SWING: Unlocking Implicit Graph Representations for Graph Random Features
Alessandro Manenti, Avinava Dubey, Arijit Sehanobish, Cesare Alippi, Krzysztof Choromanski
TL;DR
SWING tackles the challenge of computing Graph Random Features on implicit graphs by replacing discrete node-walks with continuous space-walks in a $d$-dimensional embedding, enabling linear-time kernel actions without materializing edges. It combines Gumbel-softmax relaxations, random feature mappings, and Fourier analysis to approximate the graph kernel $\mathbf{K}_{\boldsymbol{\alpha}}(\mathbf{W})$ via a low-rank factorization $\mathbf{K}_{1}\mathbf{K}_{2}^{\top}$ and precomputed components, achieving $O(NTm)$ time. The framework provides systematic construction of maps $\phi_{f}$ and $\psi_{g}$, supports radial-basis and step-function kernels (including $\epsilon$-neighborhood graphs), and delivers substantial speedups with accurate kernel approximations across synthetic and real-world tasks.
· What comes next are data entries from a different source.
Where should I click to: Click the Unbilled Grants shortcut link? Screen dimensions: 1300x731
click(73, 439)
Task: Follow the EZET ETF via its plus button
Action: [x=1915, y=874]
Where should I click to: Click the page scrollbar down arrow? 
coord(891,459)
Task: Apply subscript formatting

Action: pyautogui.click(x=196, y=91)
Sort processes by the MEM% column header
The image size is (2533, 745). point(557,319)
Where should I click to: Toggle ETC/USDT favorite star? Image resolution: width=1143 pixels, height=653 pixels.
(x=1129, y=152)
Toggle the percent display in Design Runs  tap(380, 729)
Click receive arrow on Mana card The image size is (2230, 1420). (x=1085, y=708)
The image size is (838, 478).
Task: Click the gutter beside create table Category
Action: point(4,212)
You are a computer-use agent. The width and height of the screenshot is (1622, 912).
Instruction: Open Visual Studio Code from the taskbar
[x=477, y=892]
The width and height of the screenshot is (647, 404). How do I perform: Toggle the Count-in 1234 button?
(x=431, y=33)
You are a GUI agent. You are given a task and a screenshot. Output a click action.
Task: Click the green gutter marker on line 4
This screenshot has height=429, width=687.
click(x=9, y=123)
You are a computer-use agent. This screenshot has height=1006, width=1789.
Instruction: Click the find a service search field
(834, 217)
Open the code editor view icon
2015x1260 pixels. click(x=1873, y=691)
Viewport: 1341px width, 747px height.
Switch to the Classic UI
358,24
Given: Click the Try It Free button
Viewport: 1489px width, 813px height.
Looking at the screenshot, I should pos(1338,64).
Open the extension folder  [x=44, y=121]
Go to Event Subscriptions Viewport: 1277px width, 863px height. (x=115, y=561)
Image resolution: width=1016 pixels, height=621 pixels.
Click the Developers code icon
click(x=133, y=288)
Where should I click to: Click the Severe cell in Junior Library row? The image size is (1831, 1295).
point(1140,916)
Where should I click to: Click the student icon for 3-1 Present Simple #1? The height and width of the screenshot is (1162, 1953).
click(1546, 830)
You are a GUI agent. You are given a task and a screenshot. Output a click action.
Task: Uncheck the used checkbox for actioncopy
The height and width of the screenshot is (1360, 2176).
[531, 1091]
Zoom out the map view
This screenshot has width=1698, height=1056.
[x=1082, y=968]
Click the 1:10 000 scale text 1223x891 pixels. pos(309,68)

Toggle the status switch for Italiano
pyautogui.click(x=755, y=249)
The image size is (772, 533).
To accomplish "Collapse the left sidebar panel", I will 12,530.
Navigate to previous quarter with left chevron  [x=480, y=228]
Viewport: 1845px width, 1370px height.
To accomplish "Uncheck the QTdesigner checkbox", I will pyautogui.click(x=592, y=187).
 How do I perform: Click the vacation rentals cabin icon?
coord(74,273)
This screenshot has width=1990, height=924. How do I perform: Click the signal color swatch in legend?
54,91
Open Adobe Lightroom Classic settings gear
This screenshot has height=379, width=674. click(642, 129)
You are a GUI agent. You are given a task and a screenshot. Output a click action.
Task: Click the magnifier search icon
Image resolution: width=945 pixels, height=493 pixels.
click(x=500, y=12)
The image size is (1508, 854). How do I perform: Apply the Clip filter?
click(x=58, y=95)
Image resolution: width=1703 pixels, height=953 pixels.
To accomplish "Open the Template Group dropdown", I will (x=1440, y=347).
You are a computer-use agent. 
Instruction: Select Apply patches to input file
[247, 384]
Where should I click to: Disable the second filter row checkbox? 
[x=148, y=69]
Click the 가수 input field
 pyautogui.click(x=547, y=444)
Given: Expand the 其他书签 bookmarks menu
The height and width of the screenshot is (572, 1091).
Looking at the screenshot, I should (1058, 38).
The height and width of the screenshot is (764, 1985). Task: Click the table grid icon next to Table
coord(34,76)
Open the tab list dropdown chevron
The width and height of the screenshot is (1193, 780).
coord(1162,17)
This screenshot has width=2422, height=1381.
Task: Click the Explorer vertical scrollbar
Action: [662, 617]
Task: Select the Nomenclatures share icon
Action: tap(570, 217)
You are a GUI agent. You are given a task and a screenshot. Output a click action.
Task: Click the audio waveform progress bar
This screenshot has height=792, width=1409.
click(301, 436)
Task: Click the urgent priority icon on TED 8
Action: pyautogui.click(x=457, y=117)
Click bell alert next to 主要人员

Empirically, SWING yields competitive or better performance than GRFs on downstream tasks like vertex normals and Vision Transformer attention, while reducing computational overhead, underscoring its practical impact for large-scale, implicitly defined graphs.
Abstract
We propose SWING: Space Walks for Implicit Network Graphs, a new class of algorithms for computations involving Graph Random Features on graphs given by implicit representations (i-graphs), where edge-weights are defined as bi-variate functions of feature vectors in the corresponding nodes. Those classes of graphs include several prominent examples, such as: $ε$-neighborhood graphs, used on regular basis in machine learning. Rather than conducting walks on graphs' nodes, those methods rely on walks in continuous spaces, in which those graphs are embedded. To accurately and efficiently approximate original combinatorial calculations, SWING applies customized Gumbel-softmax sampling mechanism with linearized kernels, obtained via random features coupled with importance sampling techniques. This algorithm is of its own interest. SWING relies on the deep connection between implicitly defined graphs and Fourier analysis, presented in this paper. SWING is accelerator-friendly and does not require input graph materialization. We provide detailed analysis of SWING and complement it with thorough experiments on different classes of i-graphs.